Auckland Zoo team leader Lauren Booth said the team were encouraged to see Zayana's natural instincts come to the fore when she was faced with the challenging situation of giving birth to just a single cub.

"In the wild, the mortality rate for juvenile big cats is high - 50 to 70 percent - and research shows that producing only one offspring creates an even tougher higher-stakes situation.

"Similarly in zoo-based populations, survival rates for a single cub versus multiple cubs are also less successful."

A tiger mother always wanted to ensure that the two years of effort and resource she needed to invest in raising offspring would benefit her species' population and survival, Booth said.

"Having a larger litter size offers Sumatran tigers the best chance of successfully rearing young, so when only one cub is born - a vulnerable situation, it's not unusual for a tiger mother to kill the remaining cub, which is what has happened here."

Sumatran tigers were listed as 'Critically Endangered' on the International Union for Conservation of Nature (IUCN) list of Threatened Species.

Fewer than 400 of these tigers remained in the wild.

Internally within zoos, there were close to another 400 animals, as part of zoos' global breeding and advocacy programme for this species.

Booth said the tiger would shortly be prepared to have another mating cycle with Ramah, a male Sumatran tiger also living at the zoo.

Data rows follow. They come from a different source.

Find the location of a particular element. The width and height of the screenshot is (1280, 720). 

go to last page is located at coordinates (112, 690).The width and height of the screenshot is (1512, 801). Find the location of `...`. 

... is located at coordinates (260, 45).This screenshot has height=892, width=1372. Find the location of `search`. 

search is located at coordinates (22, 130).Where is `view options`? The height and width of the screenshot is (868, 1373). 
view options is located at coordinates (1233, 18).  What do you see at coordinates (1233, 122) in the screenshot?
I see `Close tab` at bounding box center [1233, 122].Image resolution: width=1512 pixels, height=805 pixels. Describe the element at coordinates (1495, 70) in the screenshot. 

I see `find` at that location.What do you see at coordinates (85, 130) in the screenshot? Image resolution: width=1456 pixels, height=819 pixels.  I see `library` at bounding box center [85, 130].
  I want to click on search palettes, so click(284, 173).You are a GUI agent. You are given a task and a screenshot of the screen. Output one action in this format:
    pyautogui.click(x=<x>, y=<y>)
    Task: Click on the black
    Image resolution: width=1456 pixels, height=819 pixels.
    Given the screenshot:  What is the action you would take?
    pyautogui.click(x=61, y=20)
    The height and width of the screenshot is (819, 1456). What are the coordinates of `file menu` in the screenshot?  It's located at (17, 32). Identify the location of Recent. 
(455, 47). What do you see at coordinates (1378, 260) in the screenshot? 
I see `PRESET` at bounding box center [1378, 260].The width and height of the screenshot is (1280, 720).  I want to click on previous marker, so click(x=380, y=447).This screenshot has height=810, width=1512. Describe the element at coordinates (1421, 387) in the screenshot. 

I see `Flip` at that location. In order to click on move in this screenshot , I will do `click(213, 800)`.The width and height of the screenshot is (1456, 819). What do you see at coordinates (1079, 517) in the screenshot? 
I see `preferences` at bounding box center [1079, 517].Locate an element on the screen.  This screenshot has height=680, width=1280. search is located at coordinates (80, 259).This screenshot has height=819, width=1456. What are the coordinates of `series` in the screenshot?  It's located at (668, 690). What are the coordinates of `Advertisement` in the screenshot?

"While it's sad that this first breeding has been unsuccessful, Zayana has proven she can successfully conceive and give birth, and we observed her demonstrating some positive mothering behaviours towards the first cub prior to the birth of the stillborn cub."

She said despite the death of her cubs, Zayana's health and well-being were good.

"After an exhausting couple of days, she has had plenty of rest and care from the carnivore team, and they report she is now back to her relaxed self - which is great, especially as she will soon have the opportunity to be with Ramah again."